At the time of Pamyu Pamyu’s ascension to megastardom, kawaii culture was an established cultural trope in Japan but something of an unknown quantity in the West. Pamyu Pamyu became a figurehead for the aesthetic, and while she may not have invented it, she was definitely responsible for helping to spread awareness of it outside of her homeland. Crucially, she added her own spin on kawaii with a distinctly post-modern edge that combined pop art with a subversive flair for the grotesque. Her look, a convergence of Tim Burton, Lady Gaga and Yayoi Kusama, is meant to unsettle as much as it is meant to amuse. In a 2014 interview with The Guardian, she summed it up like this: “When you see little kids or animals you think they are kawaii…it pretty much depends on your sensitivity. Most of all I am attracted to a world of fantasy with a grotesque aspect to it.”

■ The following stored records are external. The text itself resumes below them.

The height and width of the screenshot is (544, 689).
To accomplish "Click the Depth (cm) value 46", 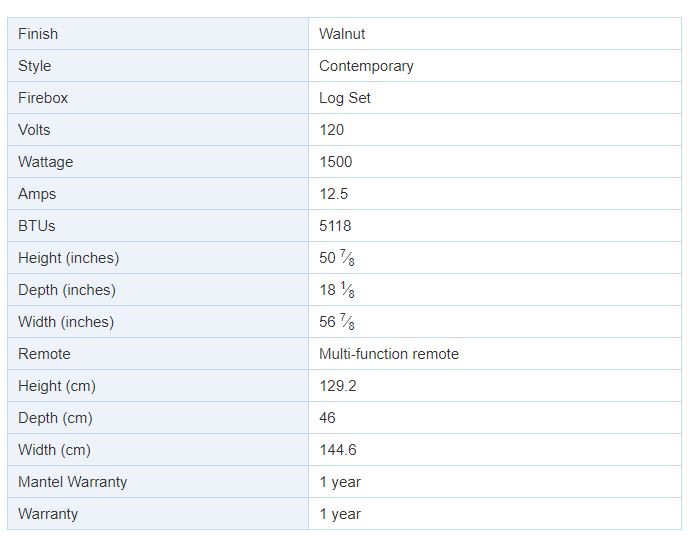I will tap(327, 418).
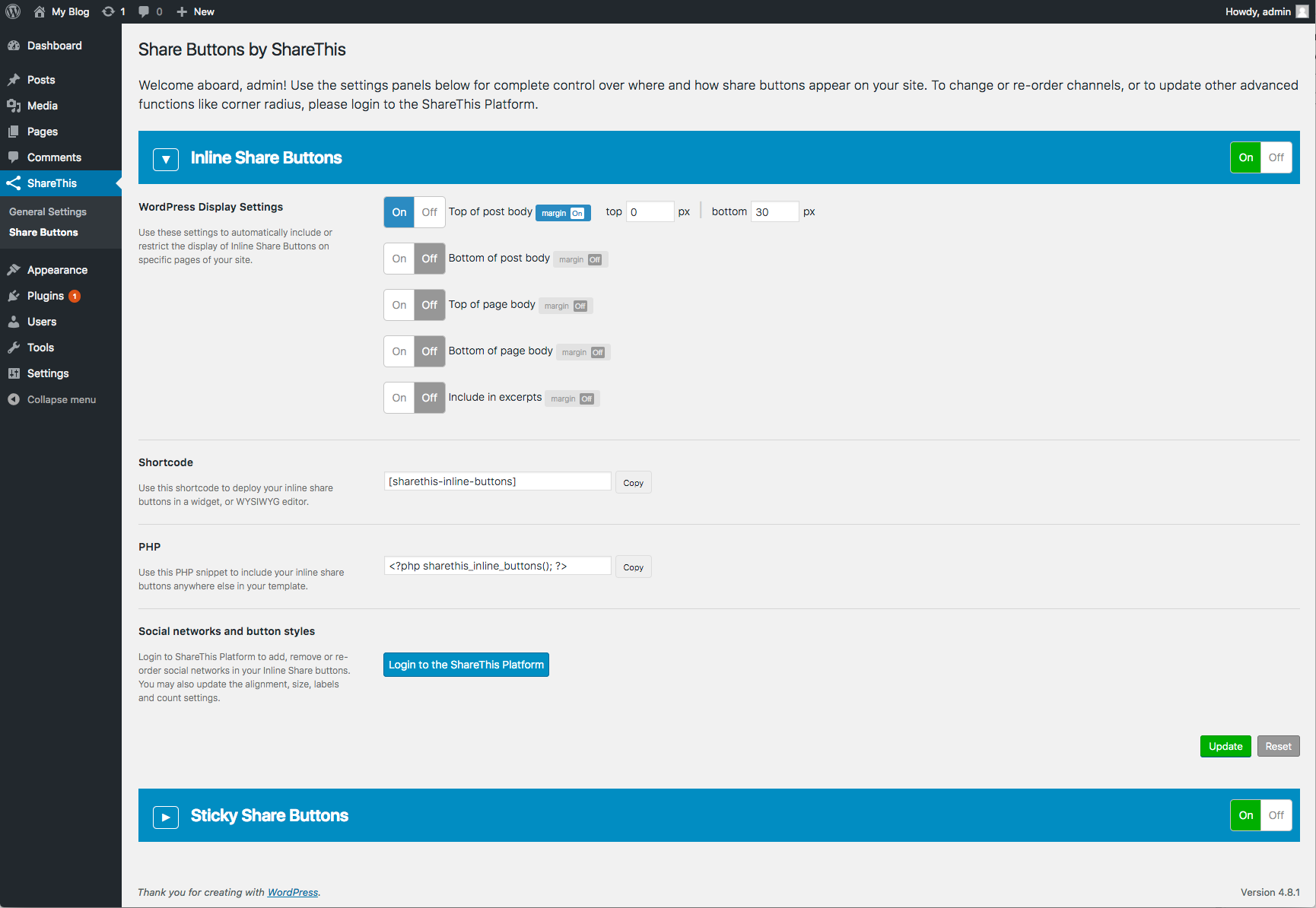1316x908 pixels.
Task: Open the comments bubble icon in admin bar
Action: 144,11
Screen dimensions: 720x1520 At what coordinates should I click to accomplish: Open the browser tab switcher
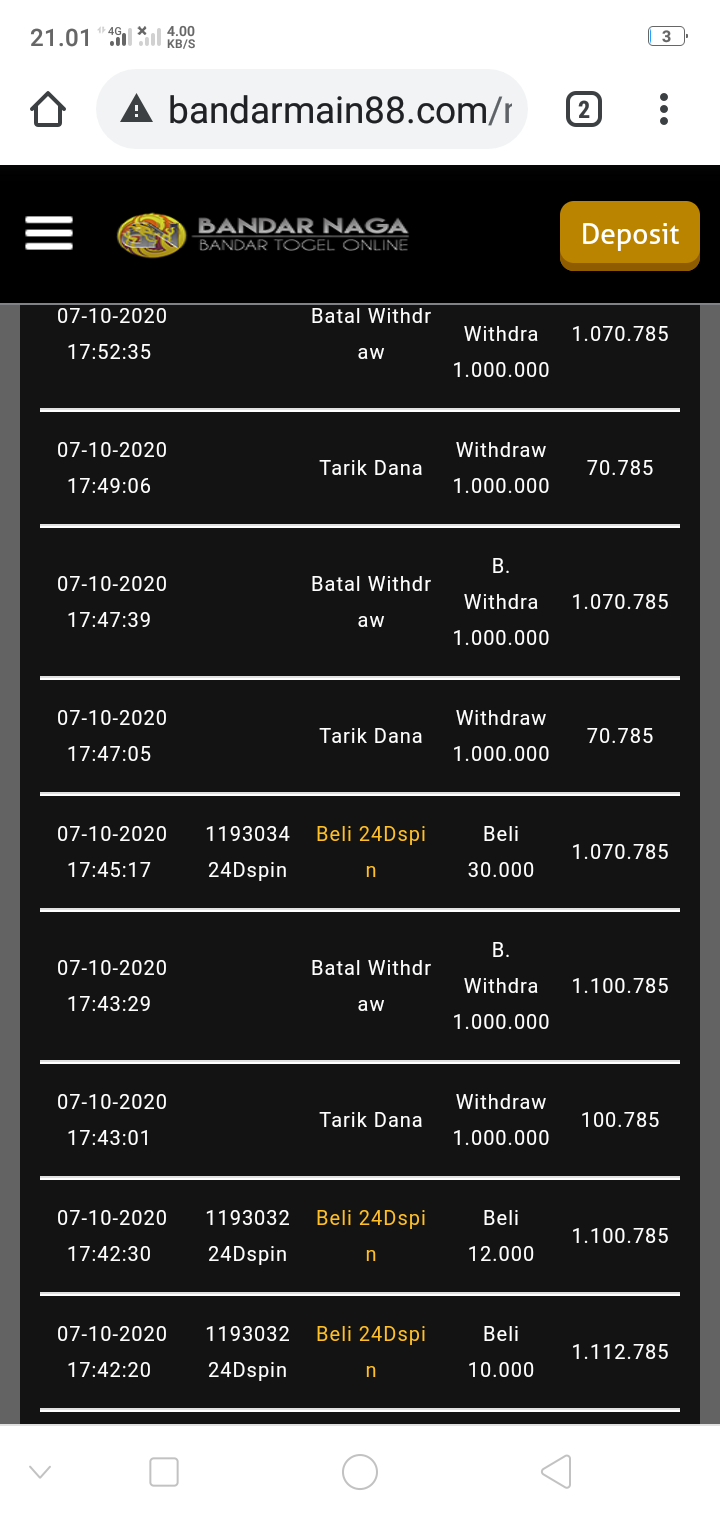(x=584, y=109)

One of the hardest-working figures in Asian entertainment, her life since the release of “Pon Pon P0n” has been a non-stop carousel of singles, videos, awards, concerts and multiple appearances across a range of media. She has over 5 million followers on Twitter, making her Japan’s most-followed female celebrity. Among her more notable recent achievements, she has collaborated with Charlie XCX on a solo track by Yasutaka Nakata and was the direct inspiration for a character in the legendary fighting game series King of Fighters, right down to her in-game battle cry of “Pon pon pon!”
In the present day, she has just finished a world tour that included London, Cologne, Berlin, Shanghai, New York and Los Angeles. Among her recent tweets she has announced that she has started promoting her new album. In keeping with her always-esoteric brand, she has also announced to fans via Twitter that she will “no longer be eating desserts.”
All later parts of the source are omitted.